Archive for June, 2006

When Do We Get To Phase Three?!

Monday, June 5th, 2006

Gotta go to work ... work all day ...

Linking to this blog post feels like a good way to start the week. It includes a QuickTime clip of the South Park Underpants Gnomes explaining their business plan — which is remarkably like many business plans you’ve seen or read about, I bet.

I think Comedy Central is missing out on a good bet here: Underpants Gnomes coffee mugs, action figures, notepads and such would be cubicle staples … if they were actually available.

Just How Big *Is* the MySpace Audience?

Sunday, June 4th, 2006

Burger King's MySpace page header

MySpace seems to be the Brangelina of the online world. Hardly a day goes by without another batch of stories about kids posting there, marketers advertising there or predators stalking there.

But how many people actually use MySpace?

On episode 11 of Cranky Geeks, John Dvorak and his fellow cranks repeatedly said that MySpace has 50 million users. Back in February, MSNBC said more than 54 million users. MySpace itself claims north of 82 million.
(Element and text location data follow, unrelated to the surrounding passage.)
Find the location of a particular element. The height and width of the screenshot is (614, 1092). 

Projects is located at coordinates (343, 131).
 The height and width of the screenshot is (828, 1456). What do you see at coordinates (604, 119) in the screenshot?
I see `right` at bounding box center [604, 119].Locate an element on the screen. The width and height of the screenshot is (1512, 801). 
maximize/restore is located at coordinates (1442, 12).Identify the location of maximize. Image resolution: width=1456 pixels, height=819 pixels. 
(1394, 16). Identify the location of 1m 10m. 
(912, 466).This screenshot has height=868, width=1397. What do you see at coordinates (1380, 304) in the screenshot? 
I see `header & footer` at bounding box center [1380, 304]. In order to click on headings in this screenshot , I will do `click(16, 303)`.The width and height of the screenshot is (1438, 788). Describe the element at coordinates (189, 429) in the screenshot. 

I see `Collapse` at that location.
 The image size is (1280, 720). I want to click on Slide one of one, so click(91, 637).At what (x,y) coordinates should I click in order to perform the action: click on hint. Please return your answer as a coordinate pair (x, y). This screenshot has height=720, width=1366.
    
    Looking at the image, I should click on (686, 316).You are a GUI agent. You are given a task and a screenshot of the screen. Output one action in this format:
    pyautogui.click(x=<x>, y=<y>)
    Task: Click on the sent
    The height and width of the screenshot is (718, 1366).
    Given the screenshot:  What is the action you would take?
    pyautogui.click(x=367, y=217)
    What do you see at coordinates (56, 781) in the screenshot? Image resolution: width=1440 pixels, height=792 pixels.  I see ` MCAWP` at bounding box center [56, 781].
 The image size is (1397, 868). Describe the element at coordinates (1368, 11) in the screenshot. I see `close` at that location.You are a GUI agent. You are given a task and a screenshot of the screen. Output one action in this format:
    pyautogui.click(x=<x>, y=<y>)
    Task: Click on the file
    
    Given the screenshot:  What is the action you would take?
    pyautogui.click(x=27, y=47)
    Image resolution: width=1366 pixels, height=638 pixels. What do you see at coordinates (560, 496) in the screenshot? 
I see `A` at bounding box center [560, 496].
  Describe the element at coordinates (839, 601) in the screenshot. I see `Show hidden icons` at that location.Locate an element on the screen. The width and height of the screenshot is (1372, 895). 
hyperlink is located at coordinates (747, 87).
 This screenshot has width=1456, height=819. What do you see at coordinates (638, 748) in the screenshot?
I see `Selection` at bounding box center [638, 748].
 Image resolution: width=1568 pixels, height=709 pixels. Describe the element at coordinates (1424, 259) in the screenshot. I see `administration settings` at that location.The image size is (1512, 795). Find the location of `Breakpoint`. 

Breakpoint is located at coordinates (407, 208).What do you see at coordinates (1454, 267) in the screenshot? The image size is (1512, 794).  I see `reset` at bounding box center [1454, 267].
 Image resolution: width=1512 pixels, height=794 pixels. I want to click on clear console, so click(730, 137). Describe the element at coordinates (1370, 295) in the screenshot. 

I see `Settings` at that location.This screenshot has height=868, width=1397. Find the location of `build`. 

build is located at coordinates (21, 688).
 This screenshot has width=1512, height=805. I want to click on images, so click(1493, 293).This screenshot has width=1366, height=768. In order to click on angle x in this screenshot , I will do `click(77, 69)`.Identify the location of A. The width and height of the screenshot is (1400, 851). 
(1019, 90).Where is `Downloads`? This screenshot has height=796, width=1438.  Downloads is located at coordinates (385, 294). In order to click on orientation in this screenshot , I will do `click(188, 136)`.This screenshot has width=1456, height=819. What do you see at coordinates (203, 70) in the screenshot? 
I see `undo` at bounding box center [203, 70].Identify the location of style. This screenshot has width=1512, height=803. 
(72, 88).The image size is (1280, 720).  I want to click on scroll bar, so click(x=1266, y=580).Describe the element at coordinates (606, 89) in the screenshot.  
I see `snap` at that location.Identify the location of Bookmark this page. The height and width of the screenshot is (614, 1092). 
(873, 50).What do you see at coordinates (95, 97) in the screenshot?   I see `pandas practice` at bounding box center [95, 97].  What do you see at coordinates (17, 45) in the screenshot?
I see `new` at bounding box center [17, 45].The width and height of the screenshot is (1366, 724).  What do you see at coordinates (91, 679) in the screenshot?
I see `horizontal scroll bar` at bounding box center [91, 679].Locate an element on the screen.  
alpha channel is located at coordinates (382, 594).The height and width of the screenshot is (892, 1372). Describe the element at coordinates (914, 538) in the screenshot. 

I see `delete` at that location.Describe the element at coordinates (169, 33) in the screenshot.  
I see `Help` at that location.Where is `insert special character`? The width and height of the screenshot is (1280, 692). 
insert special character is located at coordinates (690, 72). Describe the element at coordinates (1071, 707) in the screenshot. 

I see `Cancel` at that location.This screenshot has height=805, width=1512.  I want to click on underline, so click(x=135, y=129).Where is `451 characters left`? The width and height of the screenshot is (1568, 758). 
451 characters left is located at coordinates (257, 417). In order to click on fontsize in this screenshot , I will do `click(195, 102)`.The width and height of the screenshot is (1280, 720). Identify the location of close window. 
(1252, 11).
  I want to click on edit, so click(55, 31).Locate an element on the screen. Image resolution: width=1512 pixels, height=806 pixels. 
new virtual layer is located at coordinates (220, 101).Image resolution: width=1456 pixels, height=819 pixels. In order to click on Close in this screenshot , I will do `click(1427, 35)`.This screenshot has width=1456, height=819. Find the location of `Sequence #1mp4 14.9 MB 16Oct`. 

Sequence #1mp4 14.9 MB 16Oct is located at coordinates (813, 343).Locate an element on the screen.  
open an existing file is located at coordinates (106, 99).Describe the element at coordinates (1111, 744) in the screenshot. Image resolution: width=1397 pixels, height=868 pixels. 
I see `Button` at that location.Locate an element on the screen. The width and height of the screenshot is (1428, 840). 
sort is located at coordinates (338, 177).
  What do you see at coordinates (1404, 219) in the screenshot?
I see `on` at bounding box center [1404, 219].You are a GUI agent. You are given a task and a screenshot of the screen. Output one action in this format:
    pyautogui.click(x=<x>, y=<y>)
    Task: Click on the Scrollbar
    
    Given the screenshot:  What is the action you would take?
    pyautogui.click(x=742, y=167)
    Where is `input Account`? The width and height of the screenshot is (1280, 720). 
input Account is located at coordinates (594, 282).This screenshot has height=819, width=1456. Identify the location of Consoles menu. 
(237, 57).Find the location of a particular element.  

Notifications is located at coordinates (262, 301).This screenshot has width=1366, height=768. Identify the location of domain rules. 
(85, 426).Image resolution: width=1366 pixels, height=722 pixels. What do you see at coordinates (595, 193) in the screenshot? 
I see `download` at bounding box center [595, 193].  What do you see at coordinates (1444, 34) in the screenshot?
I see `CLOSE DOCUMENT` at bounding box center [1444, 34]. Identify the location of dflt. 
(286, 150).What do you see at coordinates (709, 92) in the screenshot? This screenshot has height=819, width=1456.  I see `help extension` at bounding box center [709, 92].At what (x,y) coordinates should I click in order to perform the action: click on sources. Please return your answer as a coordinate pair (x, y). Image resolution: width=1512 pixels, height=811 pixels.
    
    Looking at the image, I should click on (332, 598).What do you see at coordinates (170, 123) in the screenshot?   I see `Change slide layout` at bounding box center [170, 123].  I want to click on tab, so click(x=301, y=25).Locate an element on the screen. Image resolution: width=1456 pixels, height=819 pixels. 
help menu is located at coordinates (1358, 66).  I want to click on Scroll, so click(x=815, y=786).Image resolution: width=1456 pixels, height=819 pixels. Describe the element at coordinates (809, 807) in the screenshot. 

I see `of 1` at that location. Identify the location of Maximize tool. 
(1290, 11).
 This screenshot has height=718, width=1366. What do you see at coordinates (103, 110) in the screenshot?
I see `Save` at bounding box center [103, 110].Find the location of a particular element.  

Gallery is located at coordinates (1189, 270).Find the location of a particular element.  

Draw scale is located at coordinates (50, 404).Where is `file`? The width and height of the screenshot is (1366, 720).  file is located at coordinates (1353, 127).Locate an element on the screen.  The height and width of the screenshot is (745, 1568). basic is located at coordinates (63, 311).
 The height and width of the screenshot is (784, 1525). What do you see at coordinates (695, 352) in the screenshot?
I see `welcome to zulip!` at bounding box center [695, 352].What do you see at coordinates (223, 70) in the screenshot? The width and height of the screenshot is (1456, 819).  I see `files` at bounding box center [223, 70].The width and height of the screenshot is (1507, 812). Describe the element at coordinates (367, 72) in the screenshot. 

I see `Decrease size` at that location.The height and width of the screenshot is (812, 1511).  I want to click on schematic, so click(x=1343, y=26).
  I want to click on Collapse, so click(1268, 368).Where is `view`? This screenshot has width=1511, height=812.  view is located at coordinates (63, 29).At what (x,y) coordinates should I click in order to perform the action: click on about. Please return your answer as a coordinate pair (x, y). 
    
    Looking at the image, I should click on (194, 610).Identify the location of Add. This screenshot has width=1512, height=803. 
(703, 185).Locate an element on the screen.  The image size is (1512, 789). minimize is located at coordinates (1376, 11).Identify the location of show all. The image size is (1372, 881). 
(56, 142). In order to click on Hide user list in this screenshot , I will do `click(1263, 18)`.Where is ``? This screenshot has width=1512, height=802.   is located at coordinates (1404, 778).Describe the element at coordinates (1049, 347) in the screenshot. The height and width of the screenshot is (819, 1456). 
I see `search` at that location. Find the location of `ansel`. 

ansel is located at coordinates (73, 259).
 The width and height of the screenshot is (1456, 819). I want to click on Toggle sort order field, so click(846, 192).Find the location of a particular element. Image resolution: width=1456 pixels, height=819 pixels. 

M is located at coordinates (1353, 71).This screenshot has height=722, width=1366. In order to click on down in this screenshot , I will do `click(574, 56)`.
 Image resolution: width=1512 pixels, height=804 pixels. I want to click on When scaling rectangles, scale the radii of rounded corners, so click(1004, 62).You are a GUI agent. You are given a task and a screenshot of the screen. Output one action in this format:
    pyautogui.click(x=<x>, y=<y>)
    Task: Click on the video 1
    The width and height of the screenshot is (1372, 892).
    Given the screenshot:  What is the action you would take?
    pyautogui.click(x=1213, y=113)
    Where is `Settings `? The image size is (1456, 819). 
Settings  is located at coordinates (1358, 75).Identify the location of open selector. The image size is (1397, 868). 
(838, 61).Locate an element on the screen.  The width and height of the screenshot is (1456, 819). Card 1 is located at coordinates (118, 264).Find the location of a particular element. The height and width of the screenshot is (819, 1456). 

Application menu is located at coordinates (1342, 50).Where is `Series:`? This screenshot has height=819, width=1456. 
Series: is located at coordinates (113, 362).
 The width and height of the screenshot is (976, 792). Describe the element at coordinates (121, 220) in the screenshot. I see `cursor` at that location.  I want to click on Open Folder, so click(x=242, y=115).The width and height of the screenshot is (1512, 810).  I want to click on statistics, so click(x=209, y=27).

The numbers suggest a certain level of MySpace hysteria. But what do they really mean for marketers like Burger King or you or me? Not much, I suspect.

How many MySpace pages are spoof pages of friends and celebrities (like this one of George Bush)? How many pages are created and abandoned? How many people have multiple accounts? How many are created by other marketers large and small (like this one of Shakespeare)?

And there’s this: A close look at the results of several random searches of MySpace users suggests to me that about 25% of all registered users haven’t even logged in over the past year.

What really matters for marketers is: How many active daily users does MySpace have? How many users are genuinely engaged in the service? How many people reside in the geographic area where the marketing message posted on MySpace has any relevance? (There are thousands of MySpace users in Latvia, or so their profiles claim.)

Or maybe these more practical questions don’t matter at all. The cost of a company setting up a MySpace profile is negligible. It gives the trade press a hook to say the company is on the cutting edge. It gives the ad agency a hook to say they’re reaching the kids. It builds buzz … or does it?

Takeaway for marketers: Getting involved in the MySpace space? Don’t take any numbers you hear at face value.

We Feel Fine

Saturday, June 3rd, 2006

the collective emotional zeitgeist of bloggers, at your fingertips

“An exploration of human emotion in six movements.” That’s how We Feel Fine describes itself. It’s an interesting application that searches blogs for occurrences of the phrases “I feel” and “I am feeling,” does some work when it does, then graphically represents the collective results as it slices and dices the data its gathered a whole bunch of ways. I think “murmurs” is probably my favorite, though “montage” is pretty cool, too. You can click on dots in the interface to read the actual blog post excerpts. There’s more on the methodology here, but it sure is fun to play with. (Thanks to George Pariseau over on Soflow for the heads up on this one.)

Quote o’ the Day

Friday, June 2nd, 2006

Gilda Radner

“Life is about not knowing, having to change, taking the moment and making the best of it, without knowing what’s going to happen next. Delicious ambiguity.”
Gilda Radner

Anti-Terrorism? Fishing Expedition? Big Brother?

Thursday, June 1st, 2006

the eyes have it

First it was AT&T, Sprint, Verizon, Nextel and Qwest. Now it’s Google, AOL, Microsoft, Comcast and eventually maybe your local ISP.